Dr Matt Collins QC, in his role as president of the Victorian Bar Council, said the Victorian Bar had written to the Chief Commissioner of police last Monday, 12 February, to demand that the public be informed “of the dates when each of the additional informants became and ceased to be an informant, the professions of each of the additional informants, and whether any of the additional informants is currently practising his or her profession”.

He said the provision of that information “is vital in order to stem uninformed public speculation which can only have a tendency to undermine confidence in the administration of justice and the integrity of the legal profession in Victoria”.

As for the recent decision by the High Court to extend the prohibition on disclosure of Lawyer X’s name, Dr Collins QC said “the considerations are clearly outlined by the High Court in its judgment in AB v CD [2018] HCA 58”.

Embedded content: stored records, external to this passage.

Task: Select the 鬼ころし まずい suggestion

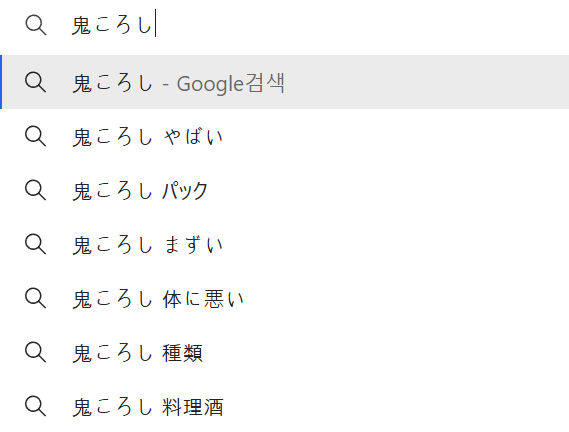Action: tap(284, 244)
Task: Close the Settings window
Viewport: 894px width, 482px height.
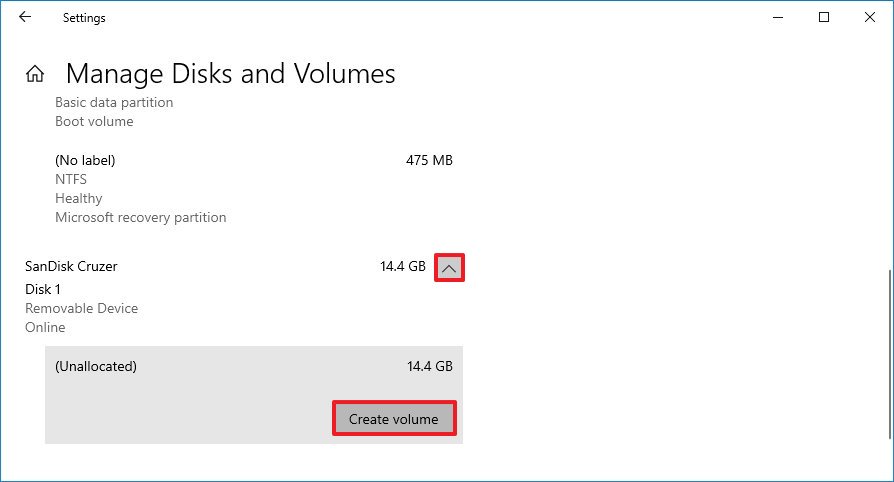Action: 870,17
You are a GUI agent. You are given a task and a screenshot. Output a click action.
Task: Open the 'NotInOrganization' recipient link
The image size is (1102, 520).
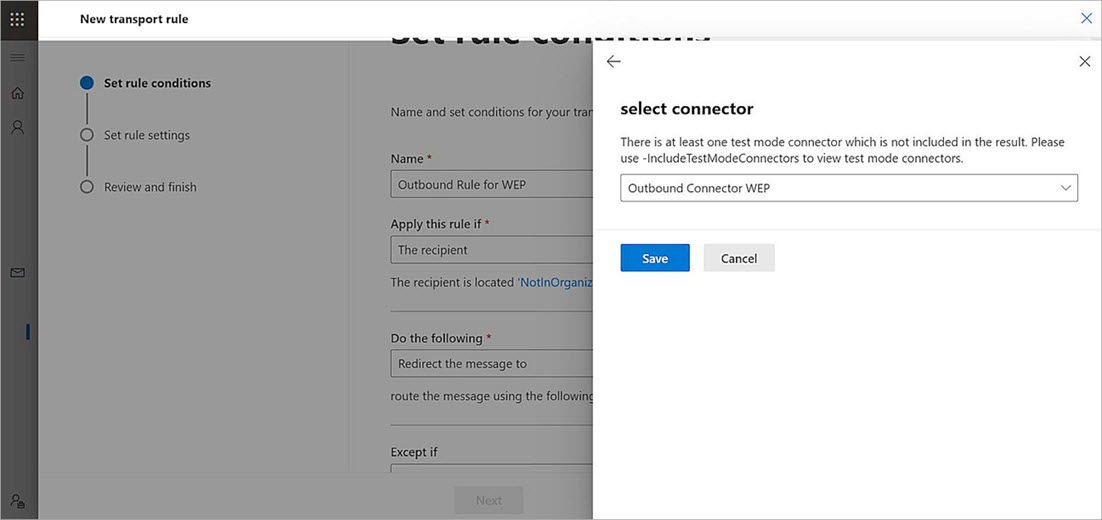tap(556, 283)
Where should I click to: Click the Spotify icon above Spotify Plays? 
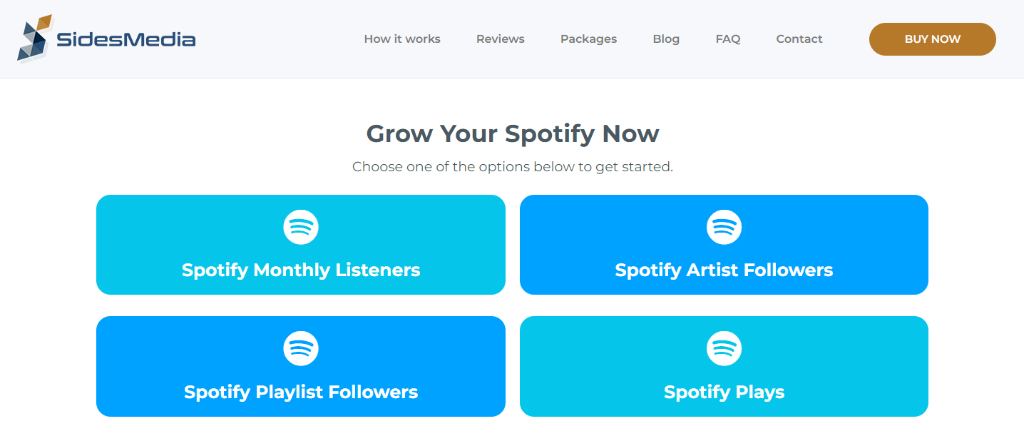[x=724, y=348]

“They are the public interest in preserving the anonymity, and protecting the safety, of police informers, and the public interest in the integrity of the criminal justice system,” he explained.

“To those public interests might also be added public confidence in the administration of justice and in the integrity of members the legal profession,” the president continued.

With the first directions hearing having taken place on 15 February, “the Victorian Bar welcomes the royal commission”, Dr Collins QC said. 

“It is vital that, among other matters, the role of Victoria Police in cultivating, and then deploying information provided by informants who owed obligations of confidentiality, and the implications of the use of information provided by informants in breach of their obligations of confidentiality in trials that resulted in convictions, are fully investigated,” he continued.